> _Directions_: All that belongs in the answer is the lines from the one containing "Viewport: 1102px width, 422px height." to the end of the listing below, copied exactly, pictures excluded.

> _Material supplied_:

*** Begin section ***

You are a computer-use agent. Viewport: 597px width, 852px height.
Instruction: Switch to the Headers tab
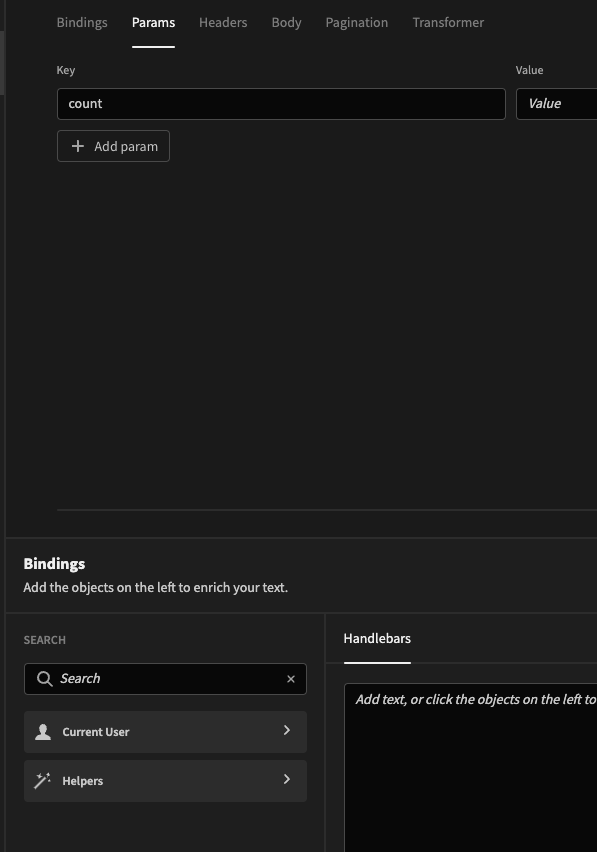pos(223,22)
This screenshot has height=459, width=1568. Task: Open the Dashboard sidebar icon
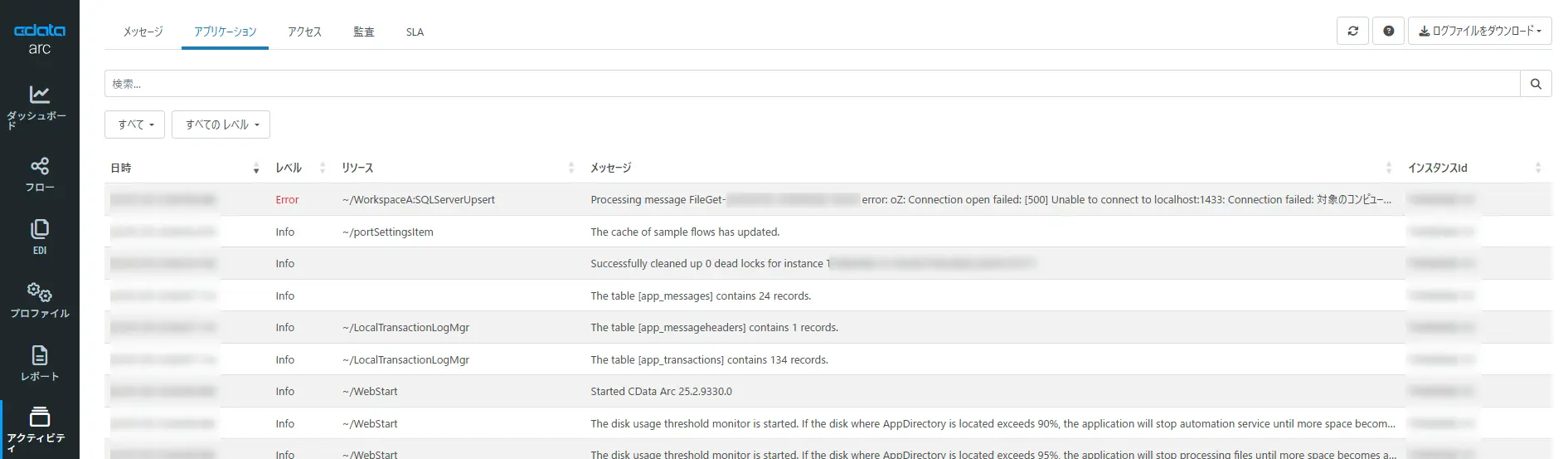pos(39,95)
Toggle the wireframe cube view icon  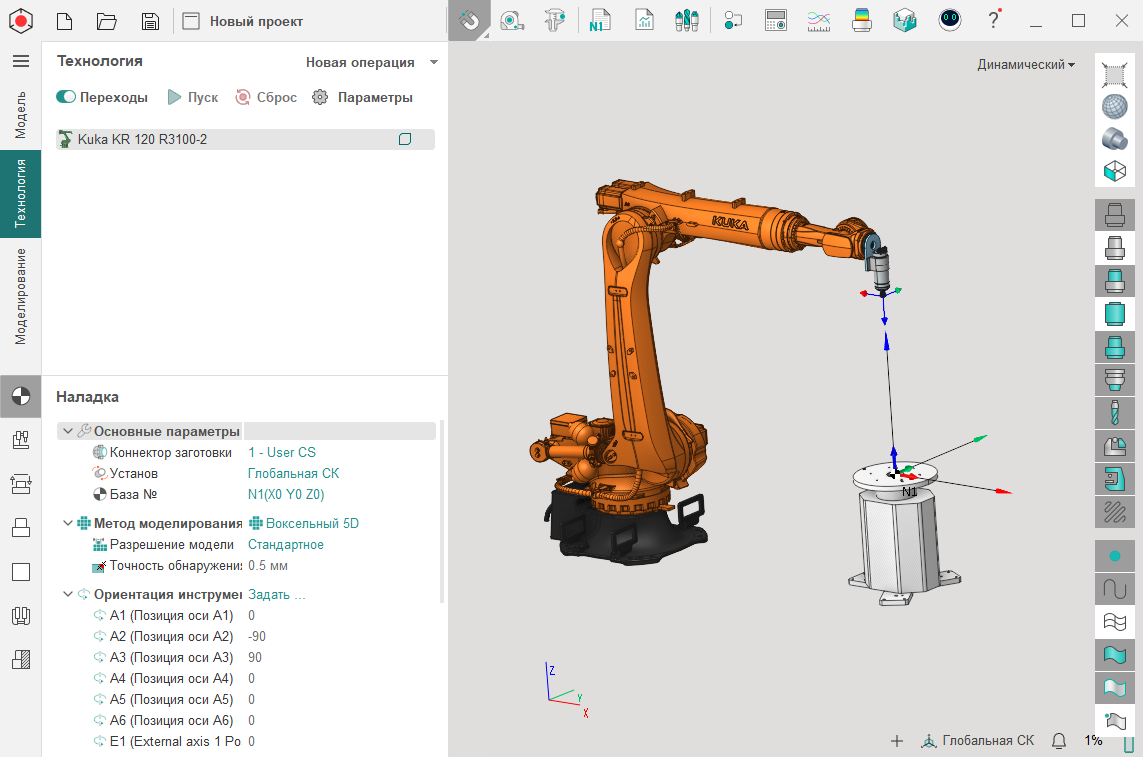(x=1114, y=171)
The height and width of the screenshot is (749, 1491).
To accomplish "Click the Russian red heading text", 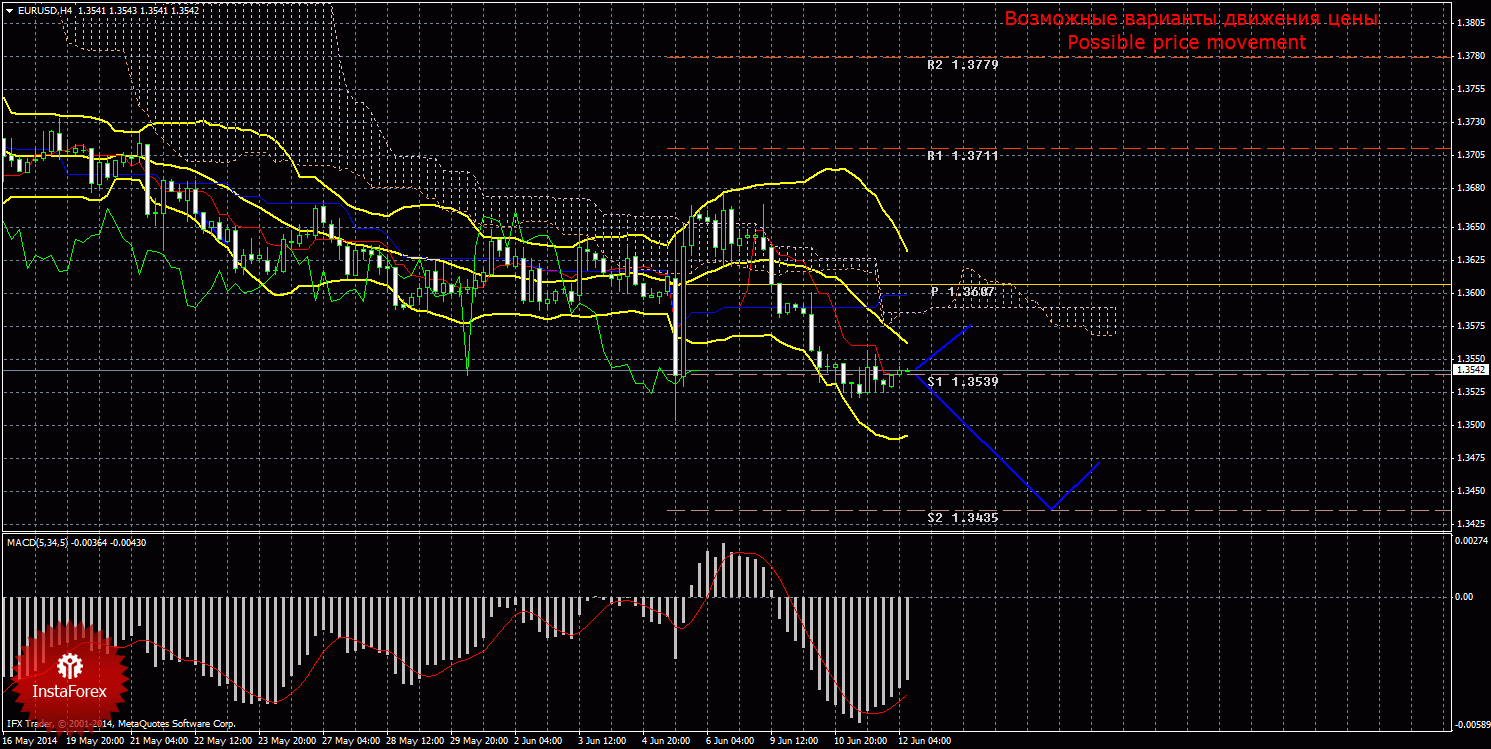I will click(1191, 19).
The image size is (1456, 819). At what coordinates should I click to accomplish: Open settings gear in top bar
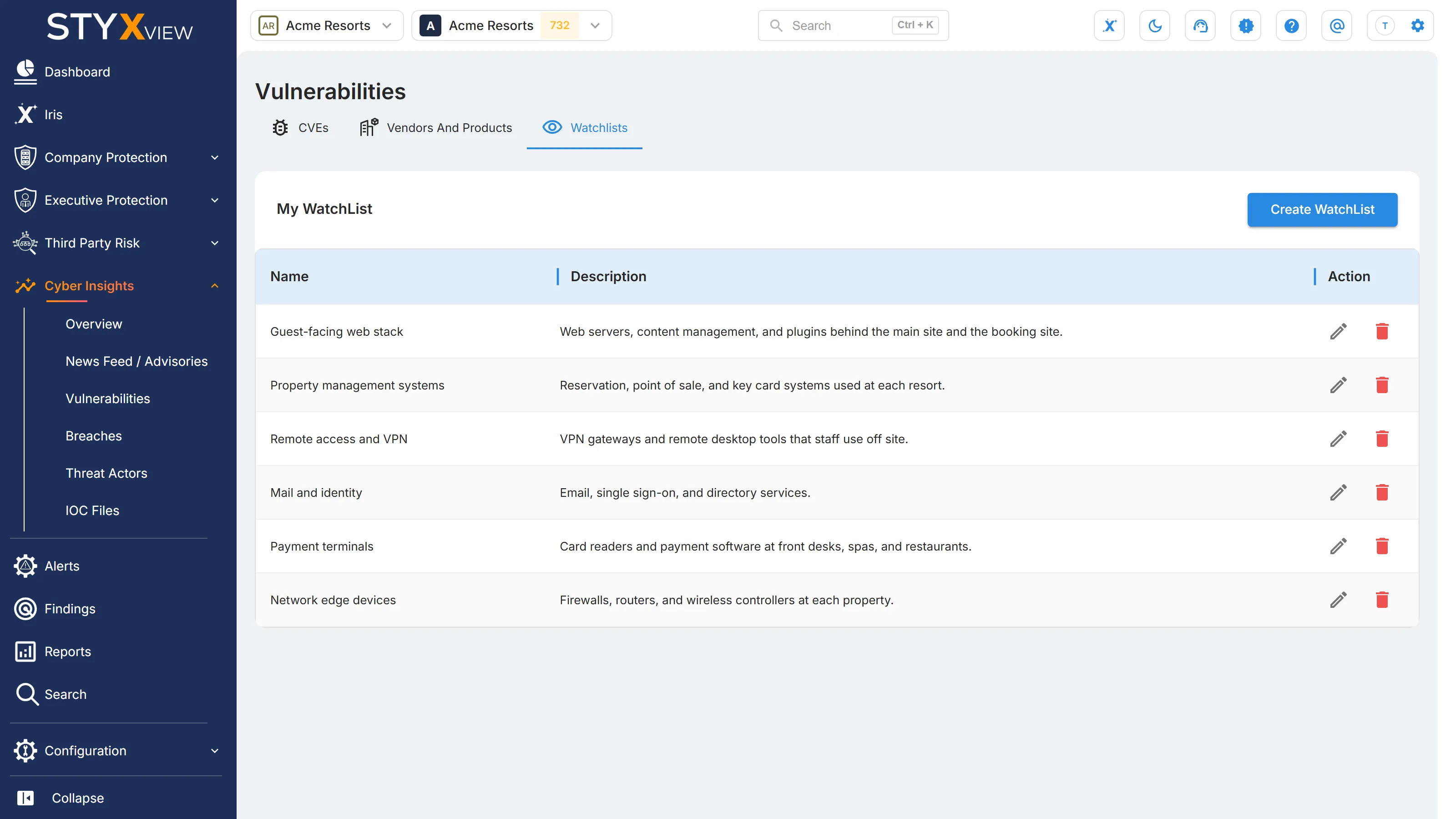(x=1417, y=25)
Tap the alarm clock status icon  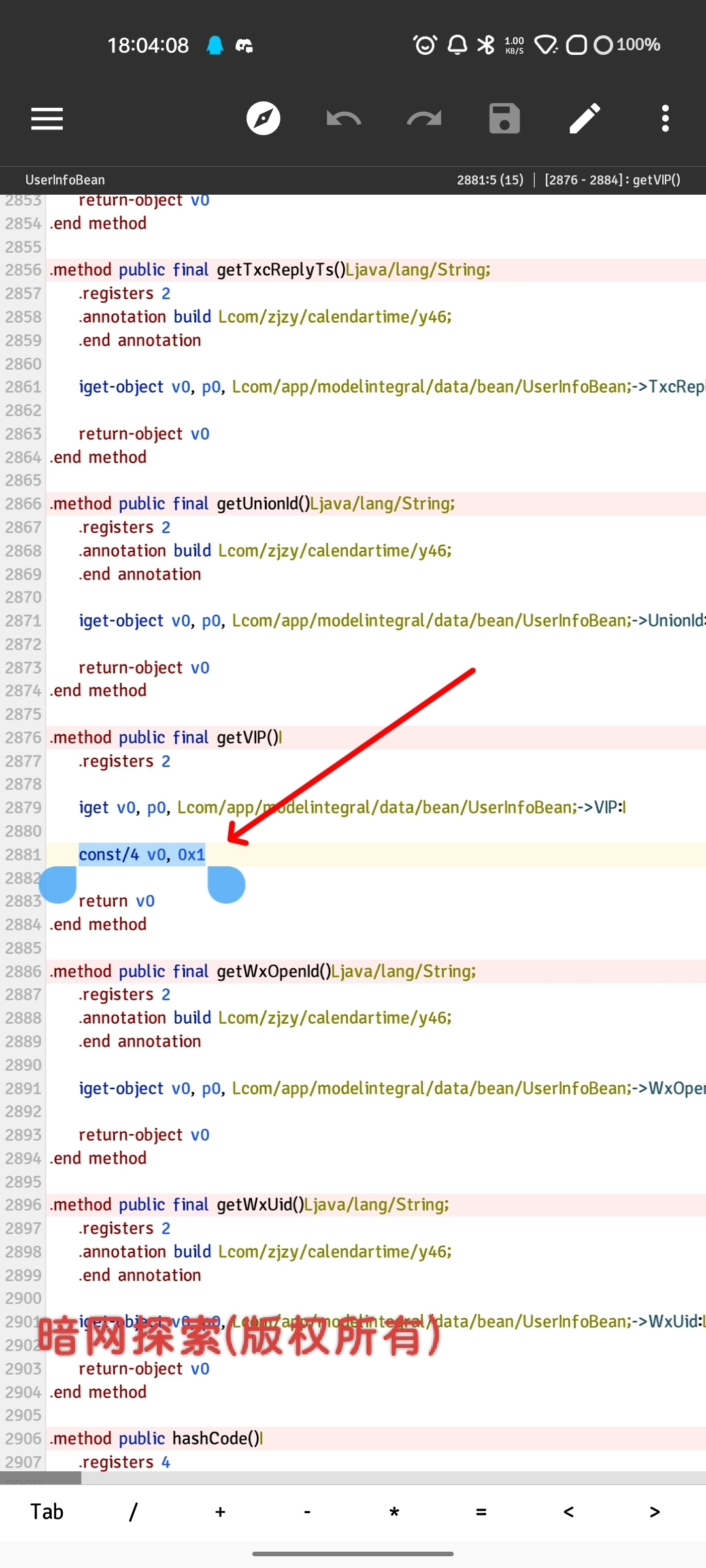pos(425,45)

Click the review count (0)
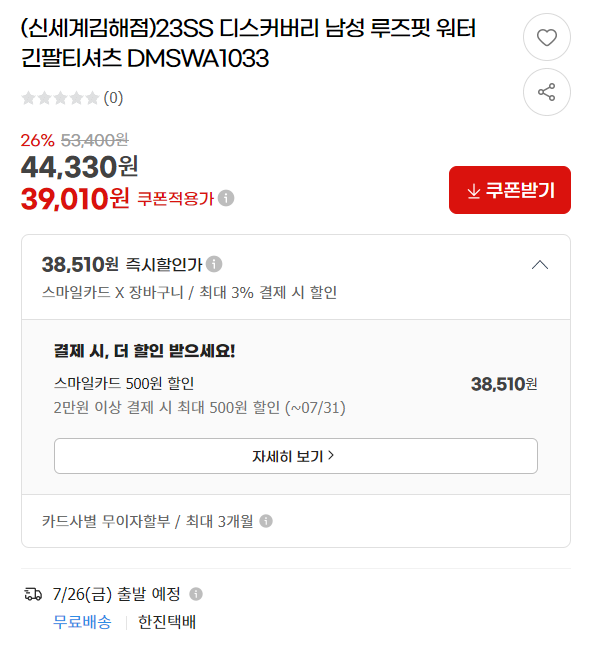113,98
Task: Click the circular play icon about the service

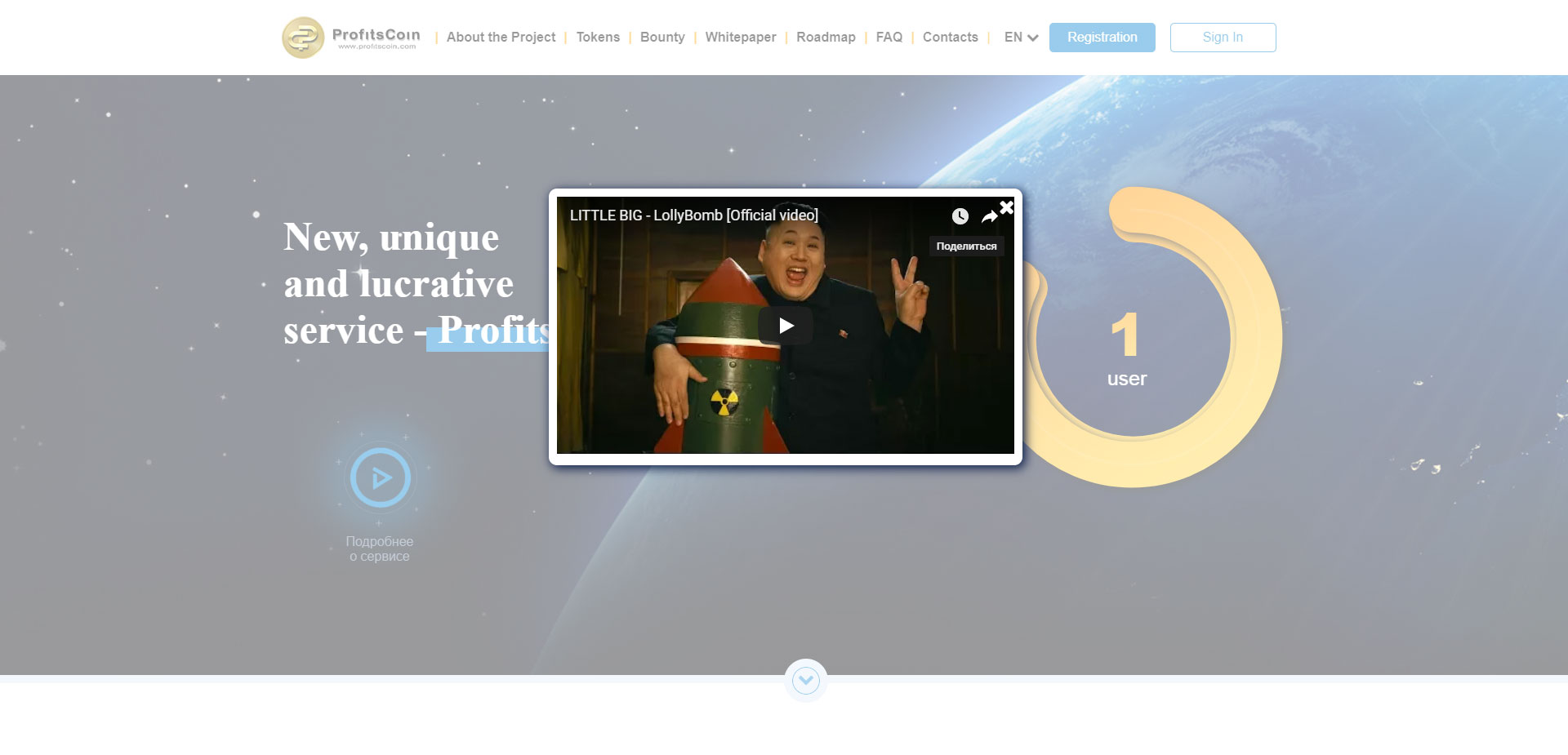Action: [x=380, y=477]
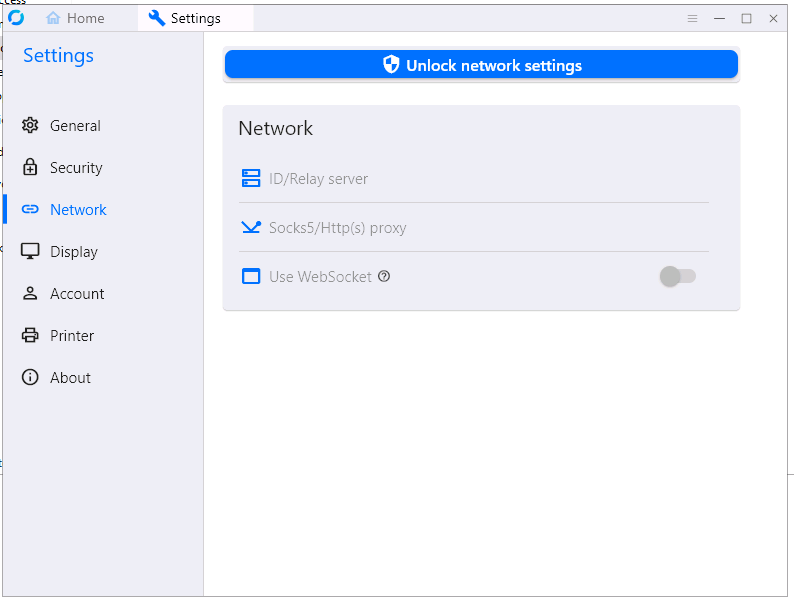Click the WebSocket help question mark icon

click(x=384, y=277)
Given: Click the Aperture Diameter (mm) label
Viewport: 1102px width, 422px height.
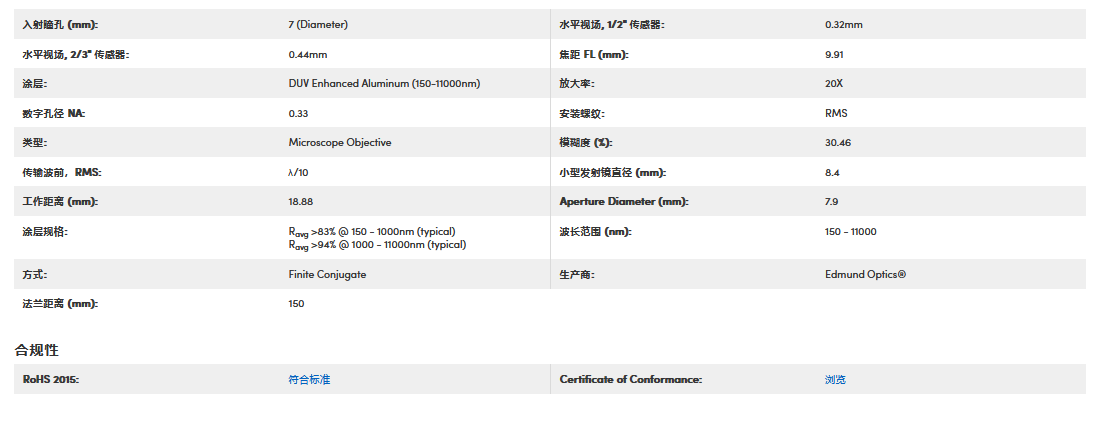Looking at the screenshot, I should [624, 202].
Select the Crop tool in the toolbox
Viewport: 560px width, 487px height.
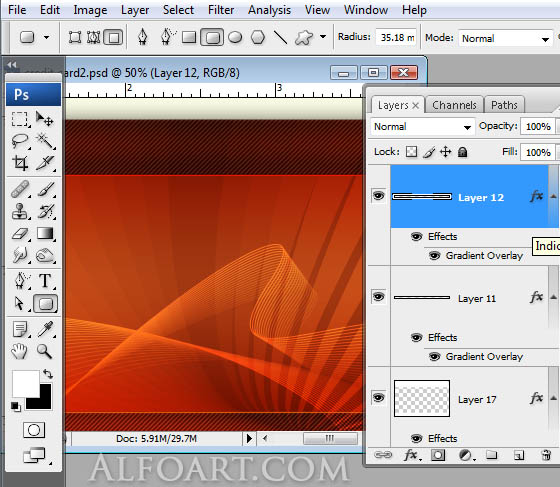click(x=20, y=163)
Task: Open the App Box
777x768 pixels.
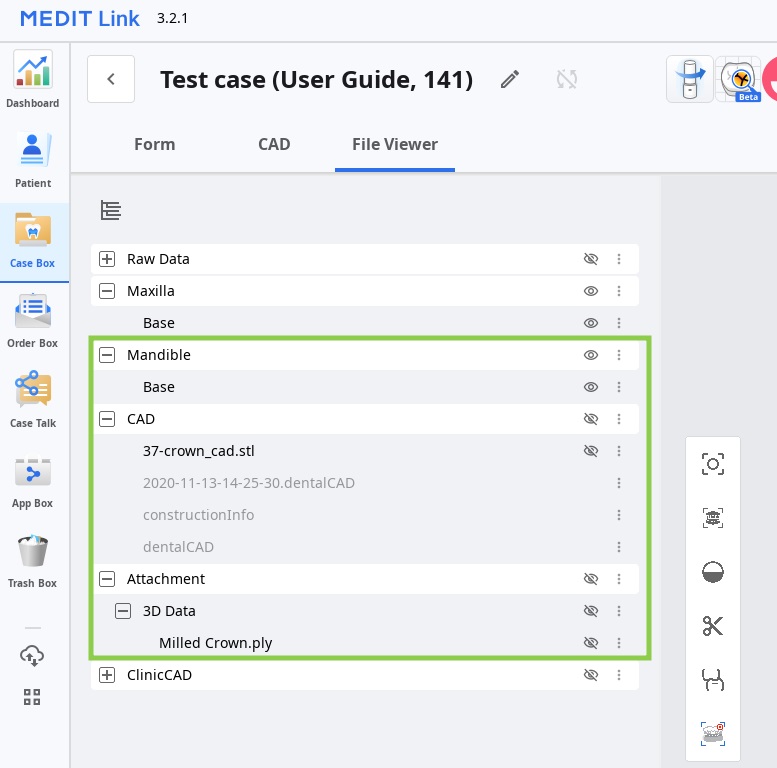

*** End section ***

> _Output of the exercise_:
Viewport: 1102px width, 422px height.
Looking at the screenshot, I should [624, 202].
Select the Crop tool in the toolbox
Viewport: 560px width, 487px height.
click(x=20, y=163)
Task: Open the App Box
777x768 pixels.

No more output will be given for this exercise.